But I have been sitting in on several of the January 6 trials against rioters that largely the Justice Department has won almost without fail. And in those cases, there are jurors that are so deeply affected by January 6 people who worked on Capitol Hill, people who saw the violence in a way that was up close because it disrupted their daily commute.
It was they couldn't walk in parts of the city without seeing people with guns and armor and fencing, really affecting the city. But those people often are not the people on the juries. And there are people that really don't even follow the news that much, who can be seated on these juries. And so, the special counsel's office, they're going to have to argue that they can do this in a way, they're already arguing in in Florida. I imagine they do it again.
WU: Yes. And actually, that's such a good point about the effect of the violence in the area. I mean, for me, if I was a defense counsel, that's a bigger issue than the politics because people have been affected by violence, they're really going to care about who is behind that.
POLANTZ: And the flip side of it is that that is the jury pool that should be weighing this sort of chart.
RAJU: And let's get right back into the legal side of it. But there is some new reporting right now from CNN's Kristen Holmes in New Jersey. Kristen, you've been talking to Trump lawyers and advisors all morning. How did they feel about the case?
KRISTEN HOLMES, CNN NATIONAL CORRESPONDENT: Yes. It was a long drive from D.C. to Bedminster, but I did fill it with those phone conversations. And people I'm talking to have really started wondering and having these conversations again, these are Trump advisors and Trump lawyers. As to whether or not there is some evidence or some additional witnesses that they didn't know about it.
Essentially, many of them are scratching their heads over these potential charges because of the fact that the laid out in that letter, it appeared that Jack Smith was actually going to prosecute a bigger case against Donald Trump than what they had previously thought. Now, the other part of this is whether or not a witness or additional evidence that they weren't keeping track of is going to be used to bolster this case. The thing we keep in mind here is that many of these witnesses, who have appeared in the January 6 investigation were represented by lawyers who were paid for by Donald Trump's orbit.
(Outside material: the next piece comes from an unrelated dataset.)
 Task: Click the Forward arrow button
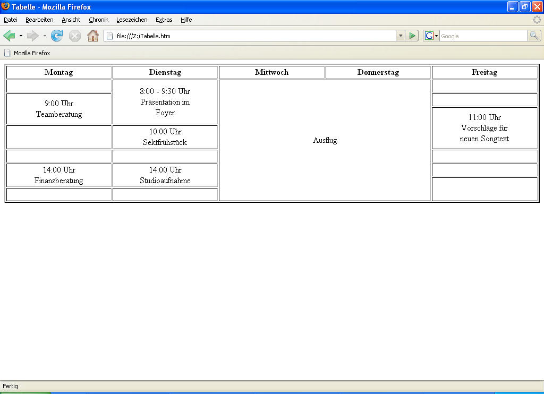32,36
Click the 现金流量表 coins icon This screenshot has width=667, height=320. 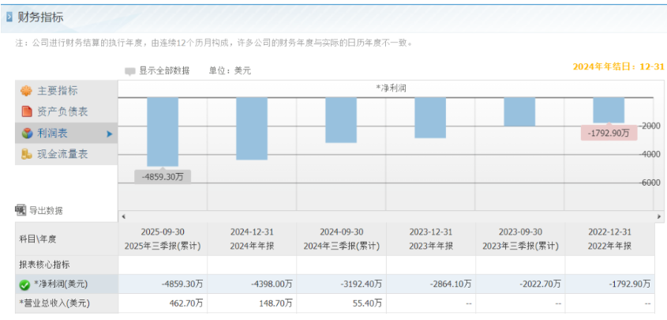pos(25,155)
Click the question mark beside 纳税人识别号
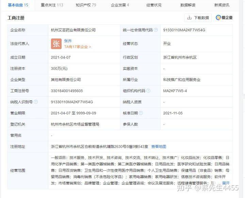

They have kept a very close eye on this investigation, which is why they did not believe this case was going to be as big as it seems to be laid out in that target letter. And as you said, we have not seen the target letter, so we are going off their word right now.
But this is a completely different reaction from when I saw -- when I talked to them after that indictment, after that target letter in the Mar-a-Lago documents case. It just, that seemed to be more laid out to them. They seem to be expecting that, anticipating that. Now they are wondering if there is something there that they potentially miss that is leading to this case.
RAJU: It'll be interesting to see what the political responses and how that's different than the legal response. Thanks for that new reporting, Kristen Holmes. Turning back to our panel. Now, Elie Honig, you heard that the how the Trump legal team has been grappling with this. What do you make of their assessment of this case?
HONIG: Oh, I think they're certainly right. If they're expecting there to be more, I promise you, there will be more. It's always a safe bet. Prosecutors always know more than any of us in the public or the media know. For example, there could well be witnesses that we've not yet heard of that have spoken with special counsel.
But even if you look at the witnesses who we do know have spoken with the special counsel, we don't know exactly what they've said. We don't know exactly what Mike Pence said about his one-on-one conversations with Donald Trump. We don't know specifically what Mark Meadows said. And those are probably the two most important witnesses.
So, if and when we see an indictment, we may get a sense of that. And that will come out in the coming weeks. But safe to say, Donald Trump's team is right to be worried, and safe to say Donald Trump's team is right to expect that there's more there that they don't know yet, either.
RAJU: It'll be interesting to see how they make this case in court. What they say in court? We did mentioned Tim Parlatore. He's got some insight into this because he has been part of the legal team for some time until recently. This is how he said about how he was discussing. This could hinge on the timeline in Trump's mindset.
(BEGIN VIDEO CLIP)
PARLATORE: On January 5, did he believe at that point that he had lost the election? Or did he believe at that point that that there was fraud? To some of the witnesses I've spoken to, it certainly struck them as this was more of a scope of work within a short time period than a directive of, you know, you must find this many votes.
(END VIDEO CLIP)
RAJU: And but one thing we heard from the January 6 select committee is that Donald Trump was told repeatedly over and over again that he lost the election.
WU: Yes, absolutely. I don't think it's going to be super tough to show his state of mind here on that. I think, I have to say I personally find it very puzzling that the Trump team is saying they're blindsided by this legal team, that they're blindsided by this, and they don't understand where this has come from. I mean, I think it's quite obvious what the evidence is.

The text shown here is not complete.